(Saved entries)
▼

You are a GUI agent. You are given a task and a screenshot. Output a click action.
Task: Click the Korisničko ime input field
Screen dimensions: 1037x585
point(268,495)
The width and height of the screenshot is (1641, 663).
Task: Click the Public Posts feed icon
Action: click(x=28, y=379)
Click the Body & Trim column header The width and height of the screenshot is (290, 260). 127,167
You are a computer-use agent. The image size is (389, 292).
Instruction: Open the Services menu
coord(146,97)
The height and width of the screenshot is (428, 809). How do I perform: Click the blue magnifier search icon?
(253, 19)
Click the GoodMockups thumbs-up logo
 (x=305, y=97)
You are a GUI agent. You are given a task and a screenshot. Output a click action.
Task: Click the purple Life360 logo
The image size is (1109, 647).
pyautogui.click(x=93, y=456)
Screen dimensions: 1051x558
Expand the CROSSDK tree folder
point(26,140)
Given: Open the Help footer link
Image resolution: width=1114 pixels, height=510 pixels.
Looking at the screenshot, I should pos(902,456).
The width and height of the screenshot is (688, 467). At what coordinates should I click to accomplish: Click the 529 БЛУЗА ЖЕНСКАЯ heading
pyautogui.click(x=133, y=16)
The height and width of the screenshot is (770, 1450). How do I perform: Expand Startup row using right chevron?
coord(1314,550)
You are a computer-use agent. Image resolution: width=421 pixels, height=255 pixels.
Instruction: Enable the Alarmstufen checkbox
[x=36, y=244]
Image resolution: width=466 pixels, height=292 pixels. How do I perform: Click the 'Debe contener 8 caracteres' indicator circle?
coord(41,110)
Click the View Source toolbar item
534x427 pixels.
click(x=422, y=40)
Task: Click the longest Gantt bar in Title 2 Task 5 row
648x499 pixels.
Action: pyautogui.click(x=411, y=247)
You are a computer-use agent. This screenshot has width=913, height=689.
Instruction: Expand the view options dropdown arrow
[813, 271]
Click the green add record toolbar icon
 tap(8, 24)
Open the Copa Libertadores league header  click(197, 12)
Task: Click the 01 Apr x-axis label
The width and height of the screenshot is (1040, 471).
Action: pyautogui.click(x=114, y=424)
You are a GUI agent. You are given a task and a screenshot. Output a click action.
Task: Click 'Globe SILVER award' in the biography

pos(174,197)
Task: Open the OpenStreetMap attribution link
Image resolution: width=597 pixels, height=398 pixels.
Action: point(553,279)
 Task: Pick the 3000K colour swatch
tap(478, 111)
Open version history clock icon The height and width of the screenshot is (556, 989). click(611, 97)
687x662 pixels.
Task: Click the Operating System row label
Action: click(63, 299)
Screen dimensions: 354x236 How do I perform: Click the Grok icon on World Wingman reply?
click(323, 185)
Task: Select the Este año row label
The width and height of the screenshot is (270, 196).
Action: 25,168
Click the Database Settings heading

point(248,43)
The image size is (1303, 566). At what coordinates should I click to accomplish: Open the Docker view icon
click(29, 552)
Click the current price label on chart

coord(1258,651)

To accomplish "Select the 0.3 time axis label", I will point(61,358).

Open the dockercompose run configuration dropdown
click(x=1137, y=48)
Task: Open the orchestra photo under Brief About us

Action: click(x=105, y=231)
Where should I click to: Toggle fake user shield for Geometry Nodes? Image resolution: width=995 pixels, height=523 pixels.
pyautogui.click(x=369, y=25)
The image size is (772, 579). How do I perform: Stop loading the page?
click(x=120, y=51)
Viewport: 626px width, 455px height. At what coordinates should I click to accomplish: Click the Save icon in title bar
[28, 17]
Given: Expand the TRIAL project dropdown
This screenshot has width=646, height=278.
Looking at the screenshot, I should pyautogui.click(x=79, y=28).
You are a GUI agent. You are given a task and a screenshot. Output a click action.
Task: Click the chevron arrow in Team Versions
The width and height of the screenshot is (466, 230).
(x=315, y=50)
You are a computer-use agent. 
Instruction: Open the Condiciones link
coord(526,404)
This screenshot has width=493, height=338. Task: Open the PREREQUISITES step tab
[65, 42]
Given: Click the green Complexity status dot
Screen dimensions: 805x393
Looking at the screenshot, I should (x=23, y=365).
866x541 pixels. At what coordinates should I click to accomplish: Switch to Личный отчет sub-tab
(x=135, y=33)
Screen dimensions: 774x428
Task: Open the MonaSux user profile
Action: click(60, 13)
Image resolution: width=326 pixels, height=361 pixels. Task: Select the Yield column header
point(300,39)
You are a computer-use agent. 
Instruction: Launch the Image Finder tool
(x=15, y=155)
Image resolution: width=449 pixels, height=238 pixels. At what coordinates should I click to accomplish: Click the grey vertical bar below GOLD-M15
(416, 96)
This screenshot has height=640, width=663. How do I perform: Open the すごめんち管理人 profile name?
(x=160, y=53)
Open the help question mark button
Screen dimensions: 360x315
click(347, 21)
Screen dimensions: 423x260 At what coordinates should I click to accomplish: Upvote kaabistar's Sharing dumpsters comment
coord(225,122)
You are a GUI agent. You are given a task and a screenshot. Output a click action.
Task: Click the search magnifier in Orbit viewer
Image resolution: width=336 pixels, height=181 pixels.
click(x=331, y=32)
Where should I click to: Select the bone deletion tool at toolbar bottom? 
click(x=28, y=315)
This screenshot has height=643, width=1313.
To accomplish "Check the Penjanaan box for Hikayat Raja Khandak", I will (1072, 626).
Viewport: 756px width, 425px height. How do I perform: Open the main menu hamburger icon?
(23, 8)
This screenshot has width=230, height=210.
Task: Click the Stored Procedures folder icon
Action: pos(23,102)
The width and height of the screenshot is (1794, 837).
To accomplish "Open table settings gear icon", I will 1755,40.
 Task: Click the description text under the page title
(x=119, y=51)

▲

In the records, which lines use the word "axis"? Report them.

**Result of this task**.
Task: Click the 01 Apr x-axis label
To accomplish "Select the 0.3 time axis label", I will point(61,358).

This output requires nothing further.